La Danse des Morts, an oratorio by Arthur Honegger – first performed in 1940 to a libretto by Paul Claudel -, is a sacred cantata for narrator, soloists, organ, choir and orchestra. Claudel was inspired by the engravings of Hans Holbein (a German Renaissance painter and engraver), in which the “dance of the dead” alludes to the macabre dances frequently performed in the Middle Ages, the purpose of which was to remind Christian believers that they are nothing but dust, whatever their social position. In the specific case of Honegger’s work, the Dance’ frees itself from any demonic presence to return to biblical reality (a prophet has a vision of the resurrection of the bodies), emphasising the fragility of human destiny in the face of divine greatness. The driving force and power of this oratorio are provided by the members of the Conservatoire Régional du Grand Nancy, whose breathless performance is supported by a majestic orchestral accompaniment. It is in this third part of the triptych that the theatrical resources are the most accomplished : thanks to the mass effect that the choir, the (luminous) intervention of Claire Wauthion in the role of the woman and the other singers embodying the Heroïne offer to the representation, we witness a beautiful parlée-chantée performance.

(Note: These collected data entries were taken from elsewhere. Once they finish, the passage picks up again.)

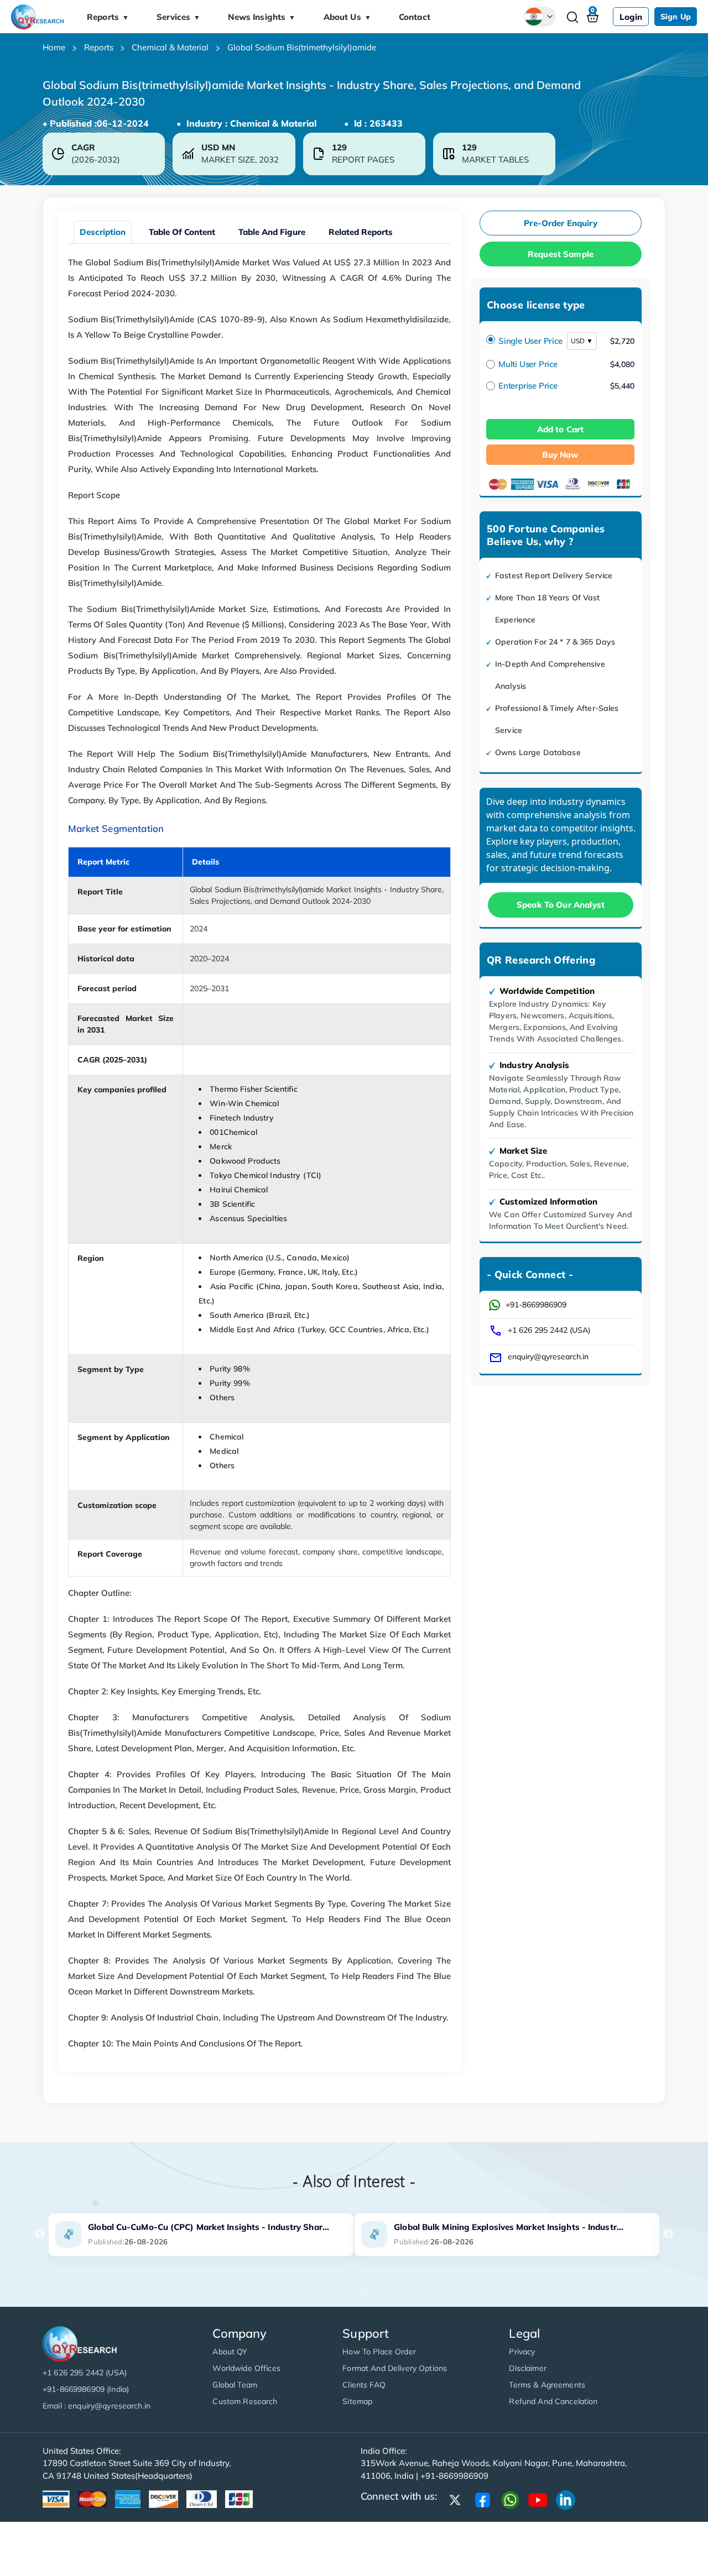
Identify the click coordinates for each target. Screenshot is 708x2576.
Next (668, 2234)
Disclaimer (527, 2368)
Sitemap (357, 2401)
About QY (229, 2352)
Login (631, 17)
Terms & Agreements (547, 2385)
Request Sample (561, 254)
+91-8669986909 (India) (86, 2389)
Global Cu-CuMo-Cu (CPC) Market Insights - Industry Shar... (208, 2227)
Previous (39, 2234)
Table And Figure (271, 232)
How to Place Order (379, 2352)
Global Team (234, 2385)
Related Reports (361, 232)
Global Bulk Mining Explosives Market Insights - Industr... (508, 2227)
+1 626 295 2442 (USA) (549, 1330)
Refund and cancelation (553, 2401)
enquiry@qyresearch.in (548, 1357)
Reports (108, 17)
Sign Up (675, 17)
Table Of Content (182, 232)
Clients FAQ (364, 2385)
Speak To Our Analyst (561, 904)
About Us (347, 17)
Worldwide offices (246, 2368)
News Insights (261, 17)
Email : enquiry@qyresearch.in (96, 2406)
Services (178, 17)
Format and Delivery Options (394, 2368)
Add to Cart (560, 429)
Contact (414, 17)
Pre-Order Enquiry (560, 223)
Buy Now (560, 454)
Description (103, 232)
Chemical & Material (170, 47)
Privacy (522, 2352)
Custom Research (244, 2401)
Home (54, 47)
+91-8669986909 (536, 1305)
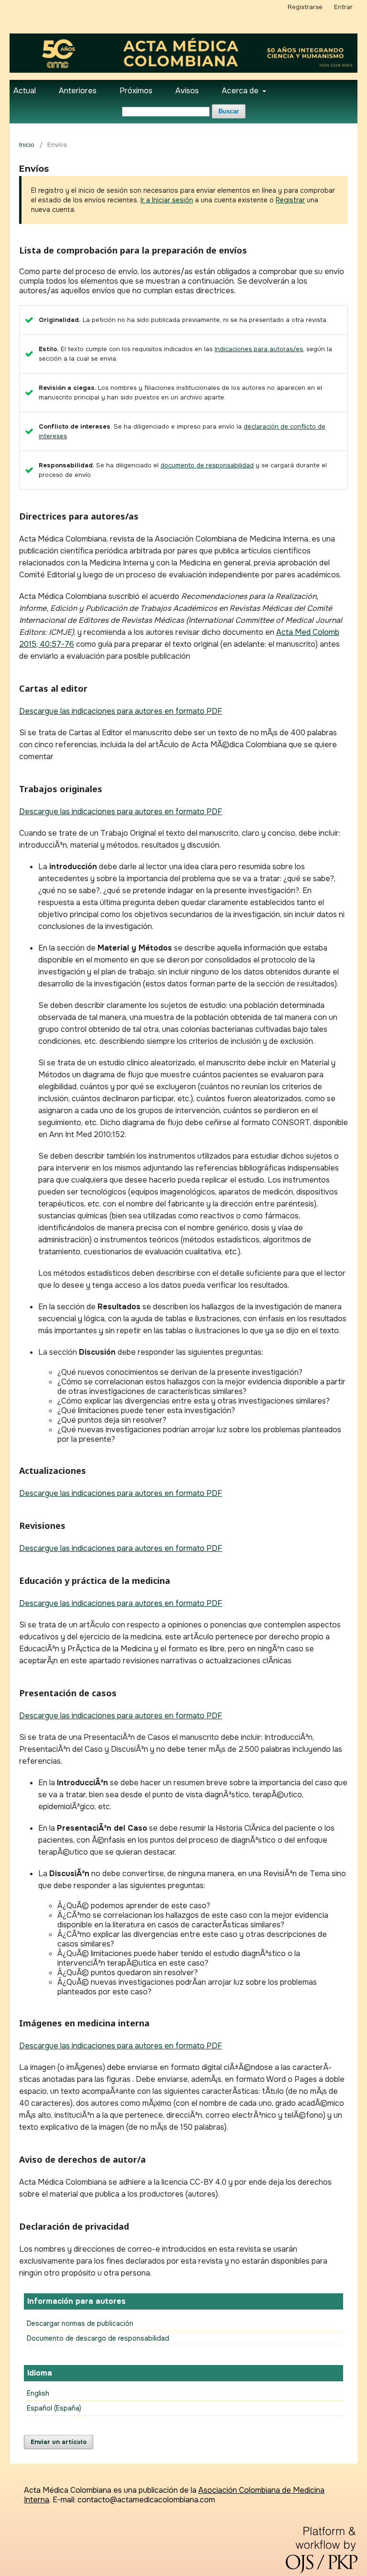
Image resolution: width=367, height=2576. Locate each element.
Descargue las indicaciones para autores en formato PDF (120, 711)
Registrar (290, 200)
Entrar (343, 7)
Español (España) (54, 2408)
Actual (24, 91)
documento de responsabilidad (207, 465)
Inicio (26, 145)
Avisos (187, 91)
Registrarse (305, 7)
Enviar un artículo (58, 2442)
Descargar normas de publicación (80, 2323)
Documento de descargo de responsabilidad (98, 2338)
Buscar (228, 111)
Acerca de (241, 91)
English (38, 2393)
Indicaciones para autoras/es (259, 349)
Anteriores (78, 91)
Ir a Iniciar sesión (166, 200)
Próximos (135, 91)
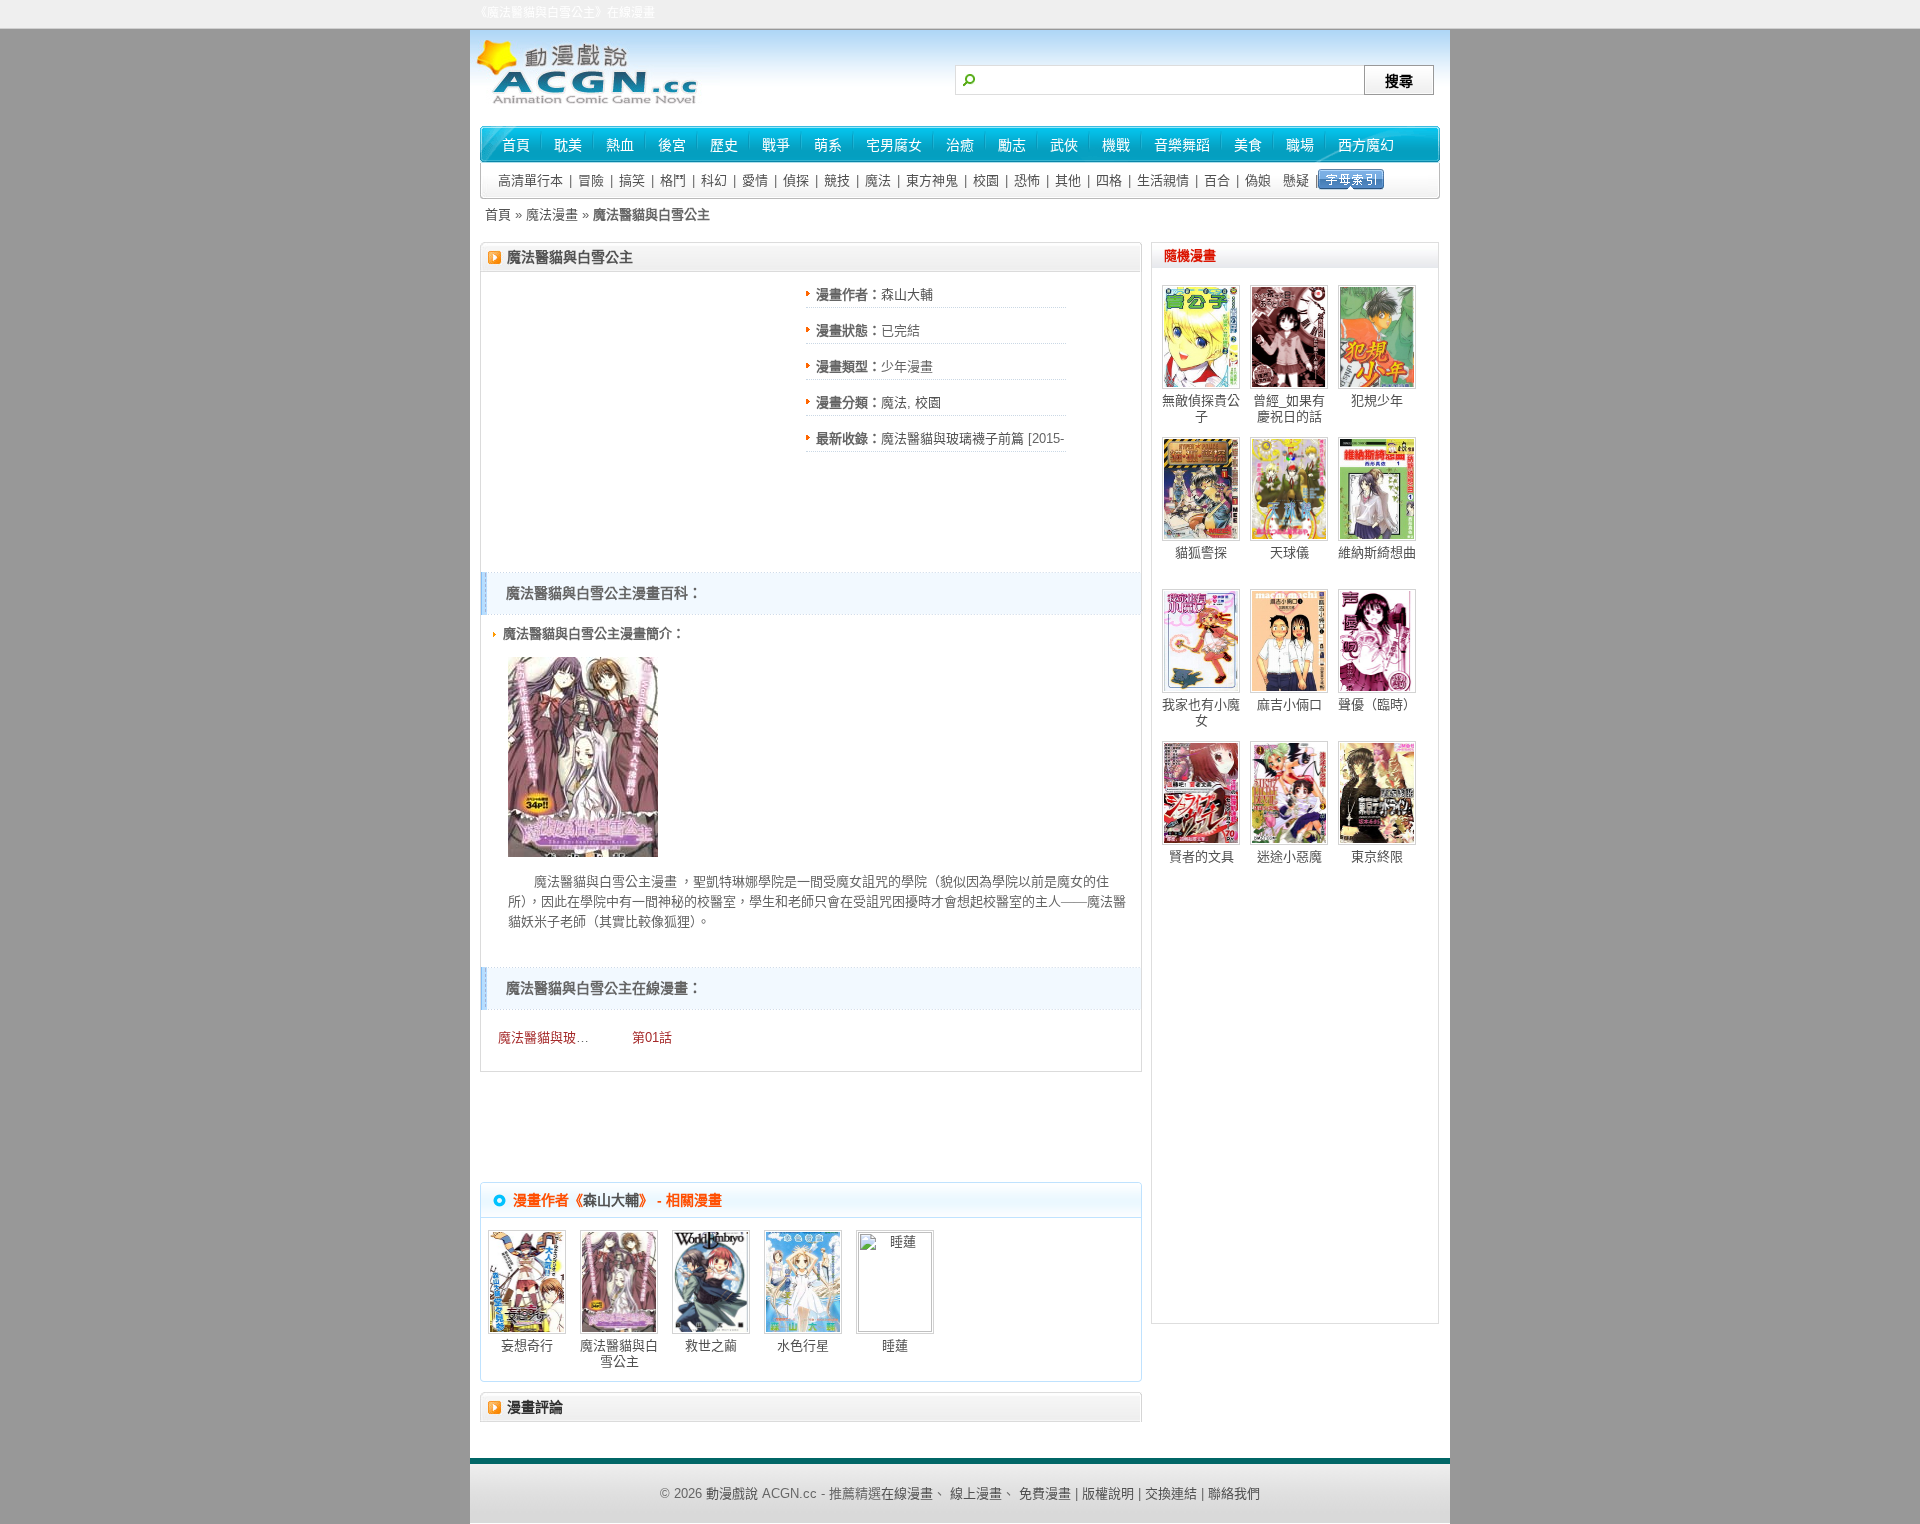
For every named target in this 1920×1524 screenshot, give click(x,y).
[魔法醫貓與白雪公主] (583, 852)
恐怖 (1027, 180)
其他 (1068, 180)
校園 (986, 180)
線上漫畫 (976, 1493)
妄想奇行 (527, 1345)
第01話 (652, 1037)
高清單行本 (530, 180)
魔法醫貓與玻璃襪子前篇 (952, 438)
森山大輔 (907, 294)
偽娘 (1258, 180)
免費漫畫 (1045, 1493)
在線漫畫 (907, 1493)
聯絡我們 (1234, 1493)
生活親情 (1163, 180)
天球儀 (1289, 552)
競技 (837, 180)
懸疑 (1296, 180)
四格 (1109, 180)
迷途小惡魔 (1289, 856)
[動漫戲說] (595, 105)
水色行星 (803, 1345)
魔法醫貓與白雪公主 (570, 257)
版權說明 (1108, 1493)
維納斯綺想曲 (1377, 552)
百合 (1217, 180)
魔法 (878, 180)
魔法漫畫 (552, 214)
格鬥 (673, 180)
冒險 (591, 180)
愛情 (755, 180)
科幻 (714, 180)
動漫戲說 (732, 1493)
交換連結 (1171, 1493)
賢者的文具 (1201, 856)
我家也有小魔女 (1201, 712)
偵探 (796, 180)
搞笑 (632, 180)
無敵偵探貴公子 (1201, 408)
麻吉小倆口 (1289, 704)
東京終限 (1377, 856)
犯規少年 (1377, 400)
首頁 (498, 214)
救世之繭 (711, 1345)
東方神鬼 (932, 180)
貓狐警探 (1201, 552)
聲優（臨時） (1377, 704)
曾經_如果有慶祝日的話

This astonishing, surprising, ambitious and exciting production not only inspires the best comments (from audiences and critics alike) but also the hope that other opera houses, in France and elsewhere, will come up with similarly well-produced and intelligent productions that will enjoy the same success.

Casting :
Sancta Susanna: Susanna (Anaïk Morel), Klementia (Rosie Aldridge), a maid (Apolline Raï-Westphal), an valet (Yannis François), an old nun (Séverine Maquaire).

Bluebeard’s Castle: Kékszakállú (Joshua Bloom), Judit (Rosie Aldridge).

La Danse des Morts: Alto (Anaïk Morel), Soprano (Apolline Raï-Westphal), Baryton (Yannis François), a woman (Claire Wauthion), a little girl (Salma-Faïhrouz Jacquot Anseur), Conservatoire Régional du Grand Nancy.